*SCOPO DEL COMPITO*
Cita alla lettera dal testo su "First Assault" il passo che comincia con "Guarda caso ai" e finisce con "nolenti esiste ancora.".

*BRANO DI PARTENZA*
═══

LEGACY – First Assault
Diciamoci la verità: la libertà è un concetto tanto bello da essere maledettamente astruso forse proprio perché è impossibile da raggiungere ormai per ogni essere umano. Dal punto di vista politico la si può rigirare come si vuole: per esempio per i nazi-fascisti ha a che fare generalmente con il concetto di Nazione e di Razza mentre per i loro storici rivali comunisti tutto ruota attorno al Lavoro. Ma l’utopia perfetta è probabilmente esclusiva della democrazia, che tenta di riunire la Parola e l’Unità nazionale quando in realtà (e di conseguenza) contano solo il dio denaro e/o i piaceri interessati. Per altri invece (come me) la libertà appartiene soltanto agli uomini cosiddetti primitivi, come gli Indiani d’America prima che fossero sterminati dalla civiltà occidentale avanzante, che da loro ha saputo sviluppare la farmacologia moderna, attraverso specialmente la tribù degli Irochesi gli Stati Uniti hanno sviluppato il proprio sistema democratico attuale. Solo che gli Indiani sapevano cosa mangiavano veramente e con cosa chi curavano. Ma adesso?
Guarda caso ai Legacy premono così tanto i massacri etnici (nel caso specifico quello degli
Ebrei) da aver messo sulle pagine del libretto di “First Assault” sia una panoramica di un campo di concentramento nazista sia un’agghiacciante foto di cadaveri a brandelli tutti ammassati fra di loro. E poi, tematica cara a questo genere di gruppi, eccovi anche un fungo atomico, simbolo di una paura che volenti o nolenti esiste ancora.

═══

*MATERIALE ESTRATTO*
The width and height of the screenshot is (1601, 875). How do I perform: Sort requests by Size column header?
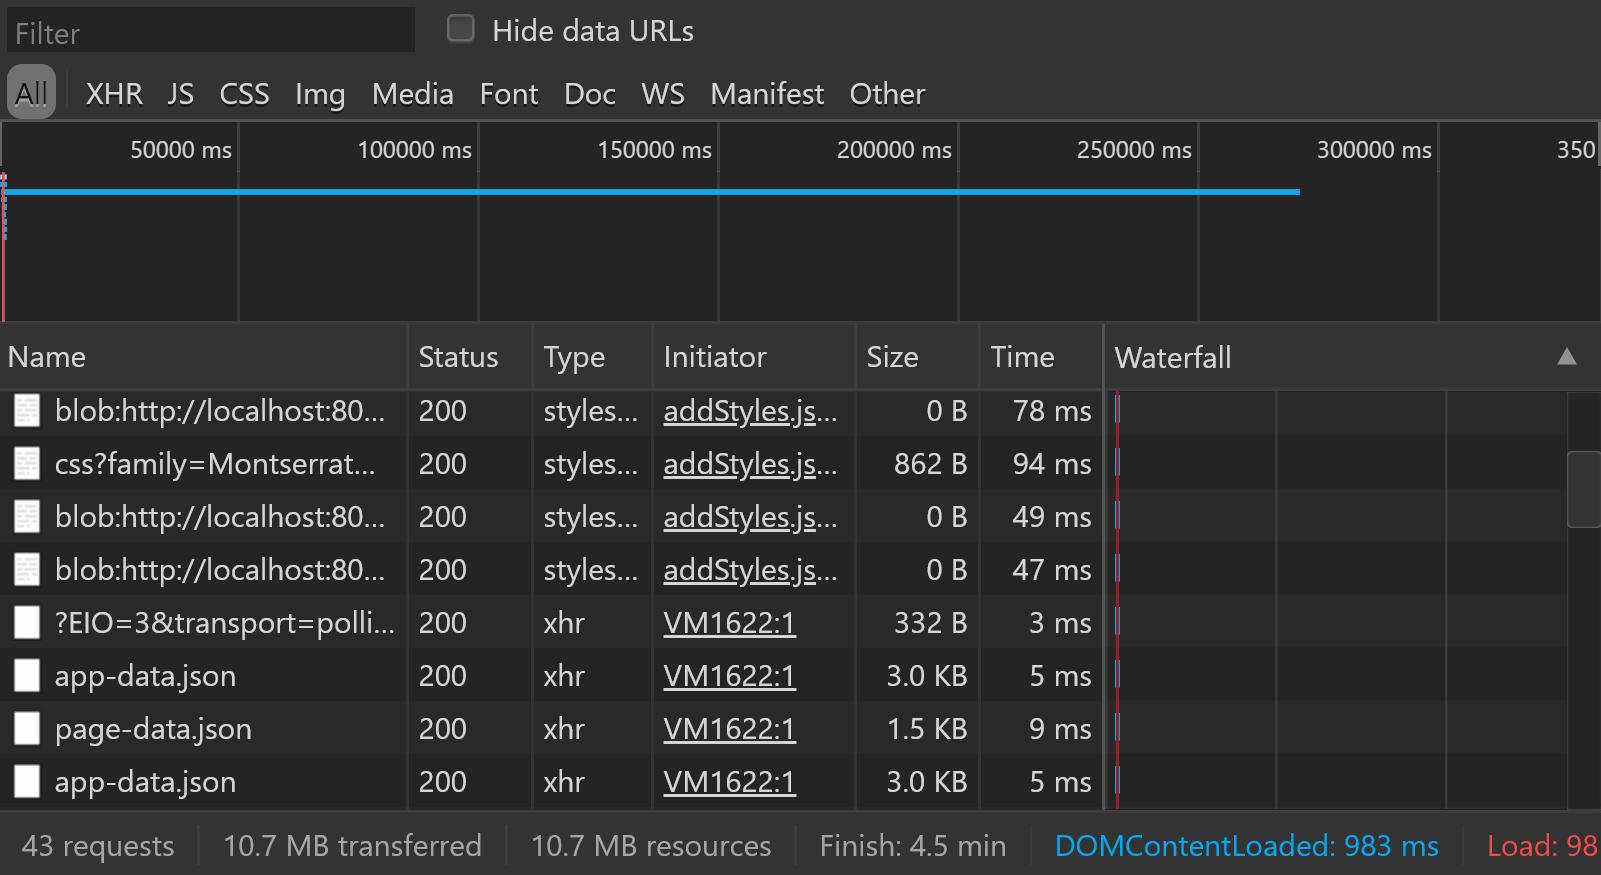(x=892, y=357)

═══

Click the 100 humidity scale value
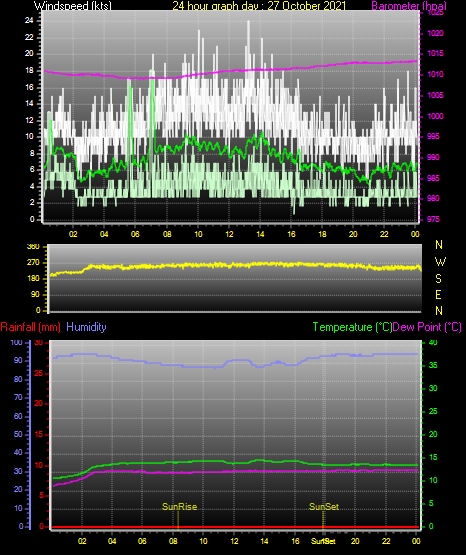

═══

*RISPOSTA AL PROBLEMA*
Guarda caso ai Legacy premono così tanto i massacri etnici (nel caso specifico quello degli
Ebrei) da aver messo sulle pagine del libretto di “First Assault” sia una panoramica di un campo di concentramento nazista sia un’agghiacciante foto di cadaveri a brandelli tutti ammassati fra di loro. E poi, tematica cara a questo genere di gruppi, eccovi anche un fungo atomico, simbolo di una paura che volenti o nolenti esiste ancora.